Унгир-Брен пошевелился, поднял руку и сотворил священный знак, привычно коснувшись левого плеча и дунув в раскрытую ладонь. Лицо его, хранившее во время недавнего совета выражение дремотного спокойствия, едва ли не безразличия, вдруг ожило, смягчилось, словно с ритуальным жестом отлетели все мелкие и не слишком приятные дела, все нудные заботы, все ухищрения, все споры и интриги. Хотя голос старого аххаля редко звучал в Круге Власти, он, безусловно, являлся одной из самых значительных фигур в стране, мудрейшим из советников сагамора; правда, старик ценил свои советы и предпочитал, чтобы они попадали прямо в уши одиссарского властителя. В частной же жизни, в отличие от многих жрецов высшего посвящения, он был человеком непритязательным и не старался окутывать свои таланты мистическим покровом – хоть и не вещал о них с вершины храма. Женщины и боевые подвиги его уже не волновали, но привычка к душистому вину, доброй шутке и хорошей компании у Унгир-Брена отнюдь не исчезла.

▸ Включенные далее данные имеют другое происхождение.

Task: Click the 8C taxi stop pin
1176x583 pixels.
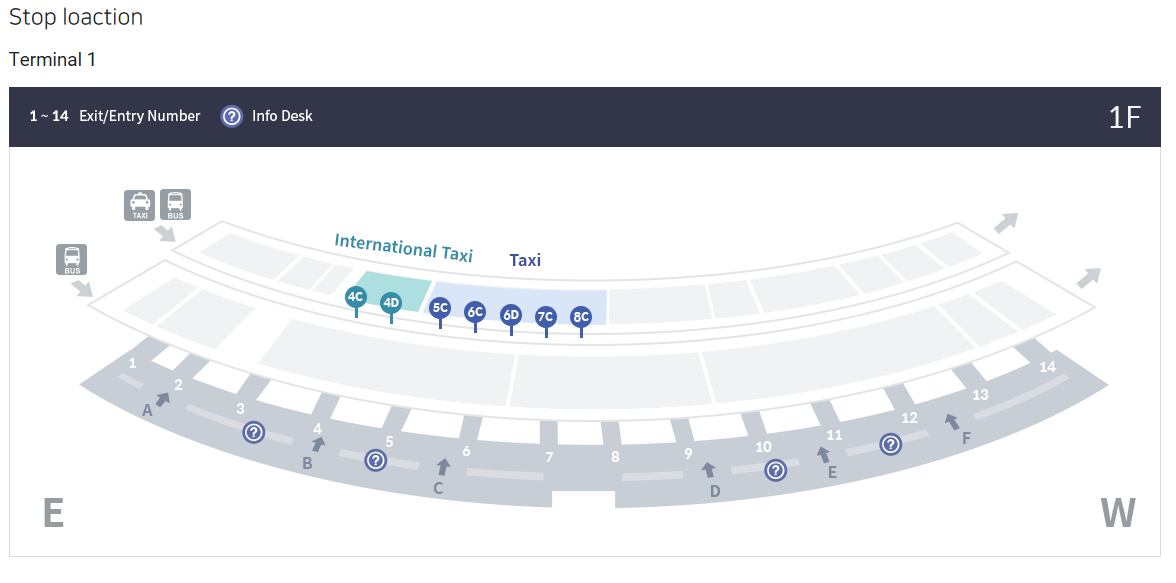Action: (581, 318)
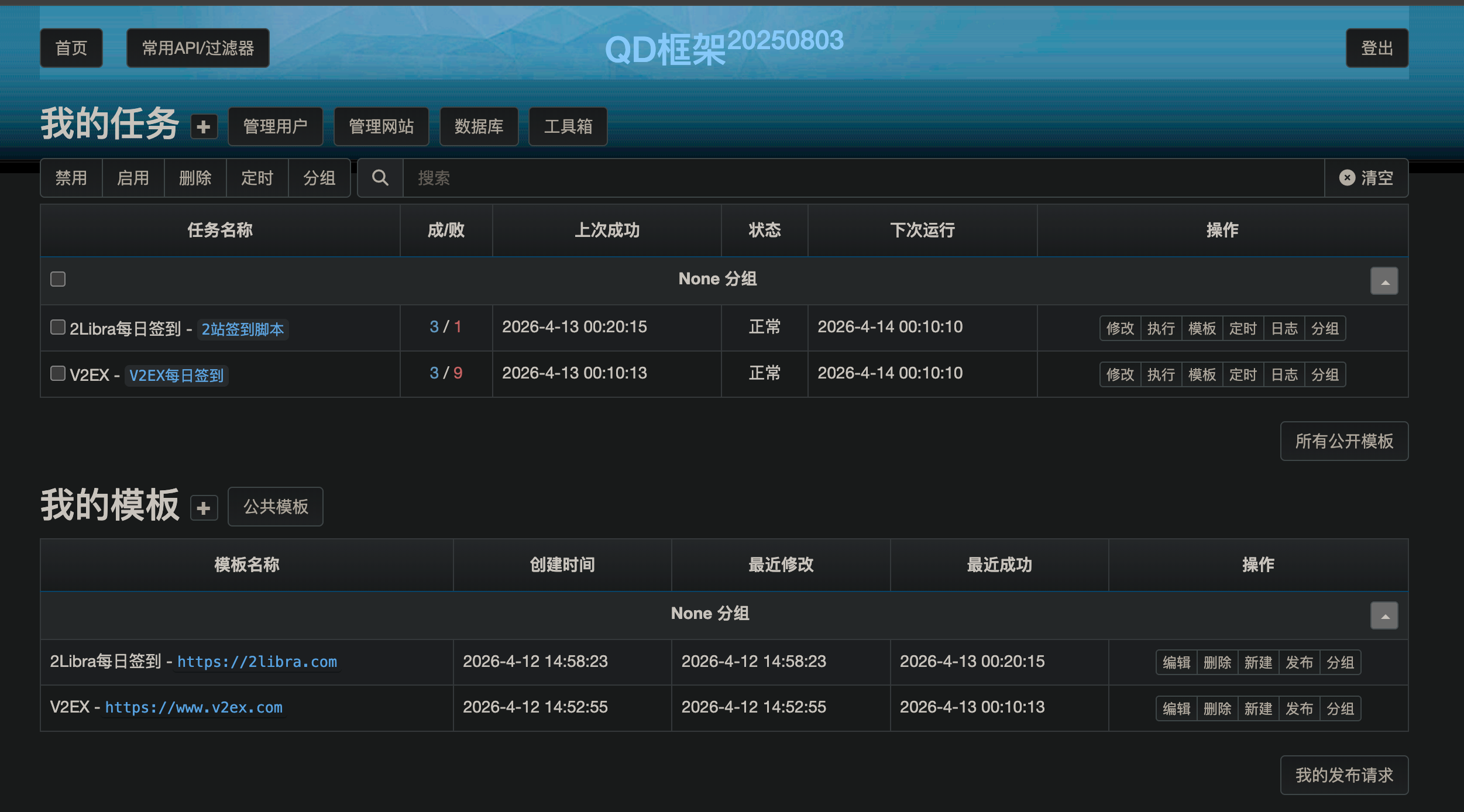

Но особенно он интересовался прошлым. Пять Племен, пришедших в Серанну в незапамятные времена, обладали кое-какими умениями и до Пришествия Шестерых – такими, кактустла, способность изменять внешний облик, или мастерство, позволявшее с помощью жидкостей и едких дымов обрабатывать раковины, кожу и черепашьи панцири. Последний секрет принадлежал хашинда – как и умение строить тростниковые суда и насыпи среди болотистых земель. Магию – тустла, дальновидение и прорицание грядущего – принесли в Серанну кентиога, народ мрачноватый и упрямый, но не лишенный своих достоинств. Шилукчу занимались охотой и ремеслом плетения из перьев, а также резьбой и примитивным гончарным промыслом; сесинаба издревле были рыбаками, умели строить долбленые челны и не боялись моря; случалось им и торговать, ибо хотя и жили они в Серанне дольше всех, но отличались изрядной непоседливостью. Наконец ротодайна, люди мощного сложения и воинственного нрава, были отличными бойцами, привыкшими сражаться насмерть, метать копья, рубить секирами и стрелять из луков. Обо всем этом рассказывали древние хроники, почти столь же почитаемые, как Книги Чилам Баль, хранившиеся в дворцовом храме, рядом с покоями Унгир-Брена. Временами он беседовал с Дженнаком о былом, но чаще его истории касались стран и народов современной Эйпонны, ибо о них юноше благородного рода нужно было знать в первую очередь.